| WORK REQUEST |
Reproduce exactly, and only, the lines below from the one containing "لوازم جانبی (32, 416)" through the one containing "افزودن به سبد خرید (63, 1174)".

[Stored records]
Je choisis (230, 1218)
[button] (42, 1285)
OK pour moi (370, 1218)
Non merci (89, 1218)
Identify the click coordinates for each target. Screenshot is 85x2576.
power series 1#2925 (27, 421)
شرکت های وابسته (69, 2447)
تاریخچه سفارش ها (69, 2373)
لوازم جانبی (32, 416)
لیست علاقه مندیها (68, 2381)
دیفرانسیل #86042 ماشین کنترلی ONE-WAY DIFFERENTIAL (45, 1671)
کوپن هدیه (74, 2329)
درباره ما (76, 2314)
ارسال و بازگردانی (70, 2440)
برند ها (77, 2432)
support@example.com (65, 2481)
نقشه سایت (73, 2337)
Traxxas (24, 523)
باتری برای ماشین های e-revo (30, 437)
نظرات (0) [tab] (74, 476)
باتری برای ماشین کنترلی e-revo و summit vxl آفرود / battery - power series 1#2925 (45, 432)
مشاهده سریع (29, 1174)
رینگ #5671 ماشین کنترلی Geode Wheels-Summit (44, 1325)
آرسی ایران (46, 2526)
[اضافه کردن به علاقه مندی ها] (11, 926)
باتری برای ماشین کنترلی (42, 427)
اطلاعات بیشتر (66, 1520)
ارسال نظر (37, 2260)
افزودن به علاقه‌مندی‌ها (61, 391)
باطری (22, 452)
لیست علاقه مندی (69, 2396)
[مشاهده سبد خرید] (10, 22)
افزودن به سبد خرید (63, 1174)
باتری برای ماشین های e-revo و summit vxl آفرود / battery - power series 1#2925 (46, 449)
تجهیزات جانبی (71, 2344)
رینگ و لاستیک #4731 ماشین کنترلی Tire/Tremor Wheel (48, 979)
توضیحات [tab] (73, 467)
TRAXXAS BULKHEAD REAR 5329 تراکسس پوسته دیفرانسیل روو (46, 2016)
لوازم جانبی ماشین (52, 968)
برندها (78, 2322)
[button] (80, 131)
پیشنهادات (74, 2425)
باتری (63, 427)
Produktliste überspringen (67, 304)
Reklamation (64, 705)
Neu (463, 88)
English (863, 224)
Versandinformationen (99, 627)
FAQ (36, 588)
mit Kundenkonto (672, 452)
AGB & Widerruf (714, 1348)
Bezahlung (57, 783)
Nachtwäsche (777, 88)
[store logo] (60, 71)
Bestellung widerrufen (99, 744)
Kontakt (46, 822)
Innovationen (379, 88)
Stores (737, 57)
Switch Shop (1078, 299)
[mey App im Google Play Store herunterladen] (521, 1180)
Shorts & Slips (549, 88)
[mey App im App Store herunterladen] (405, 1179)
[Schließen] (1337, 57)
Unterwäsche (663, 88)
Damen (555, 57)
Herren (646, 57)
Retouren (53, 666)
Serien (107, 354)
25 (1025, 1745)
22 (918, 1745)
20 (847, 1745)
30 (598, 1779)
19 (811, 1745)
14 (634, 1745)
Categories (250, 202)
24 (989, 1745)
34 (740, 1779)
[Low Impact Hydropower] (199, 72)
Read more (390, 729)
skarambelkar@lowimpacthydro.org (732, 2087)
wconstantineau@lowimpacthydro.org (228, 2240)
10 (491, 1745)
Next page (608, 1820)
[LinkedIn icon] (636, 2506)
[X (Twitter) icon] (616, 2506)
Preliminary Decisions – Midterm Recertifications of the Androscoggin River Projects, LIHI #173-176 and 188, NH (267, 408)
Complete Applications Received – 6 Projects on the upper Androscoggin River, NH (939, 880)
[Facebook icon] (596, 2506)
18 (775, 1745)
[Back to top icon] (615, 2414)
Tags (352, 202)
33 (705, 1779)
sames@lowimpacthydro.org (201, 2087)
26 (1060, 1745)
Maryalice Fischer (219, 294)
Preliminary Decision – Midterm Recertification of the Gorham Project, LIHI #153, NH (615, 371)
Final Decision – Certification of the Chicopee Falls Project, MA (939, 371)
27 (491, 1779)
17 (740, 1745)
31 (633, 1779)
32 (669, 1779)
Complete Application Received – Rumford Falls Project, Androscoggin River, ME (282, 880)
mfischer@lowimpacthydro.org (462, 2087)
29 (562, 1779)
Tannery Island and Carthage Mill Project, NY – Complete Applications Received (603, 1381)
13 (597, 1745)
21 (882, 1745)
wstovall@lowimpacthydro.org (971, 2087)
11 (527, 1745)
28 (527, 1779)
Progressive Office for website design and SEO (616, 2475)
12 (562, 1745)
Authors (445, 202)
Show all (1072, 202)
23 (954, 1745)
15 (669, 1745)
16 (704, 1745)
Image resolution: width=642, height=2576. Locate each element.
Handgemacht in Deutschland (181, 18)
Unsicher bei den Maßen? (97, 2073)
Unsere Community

| FINISHED TASK |
لوازم جانبی (32, 416)
لیست علاقه مندیها (68, 2381)
دیفرانسیل #86042 ماشین کنترلی ONE-WAY DIFFERENTIAL (45, 1671)
کوپن هدیه (74, 2329)
درباره ما (76, 2314)
ارسال و بازگردانی (70, 2440)
برند ها (77, 2432)
support@example.com (65, 2481)
نقشه سایت (73, 2337)
Traxxas (24, 523)
باتری برای ماشین های e-revo (30, 437)
نظرات (0) [tab] (74, 476)
باتری برای ماشین کنترلی e-revo و summit vxl آفرود / battery - power series 1#2925 (45, 432)
مشاهده سریع (29, 1174)
رینگ #5671 ماشین کنترلی Geode Wheels-Summit (44, 1325)
آرسی ایران (46, 2526)
[اضافه کردن به علاقه مندی ها] (11, 926)
باتری برای ماشین کنترلی (42, 427)
اطلاعات بیشتر (66, 1520)
ارسال نظر (37, 2260)
افزودن به علاقه‌مندی‌ها (61, 391)
باطری (22, 452)
لیست علاقه مندی (69, 2396)
[مشاهده سبد خرید] (10, 22)
افزودن به سبد خرید (63, 1174)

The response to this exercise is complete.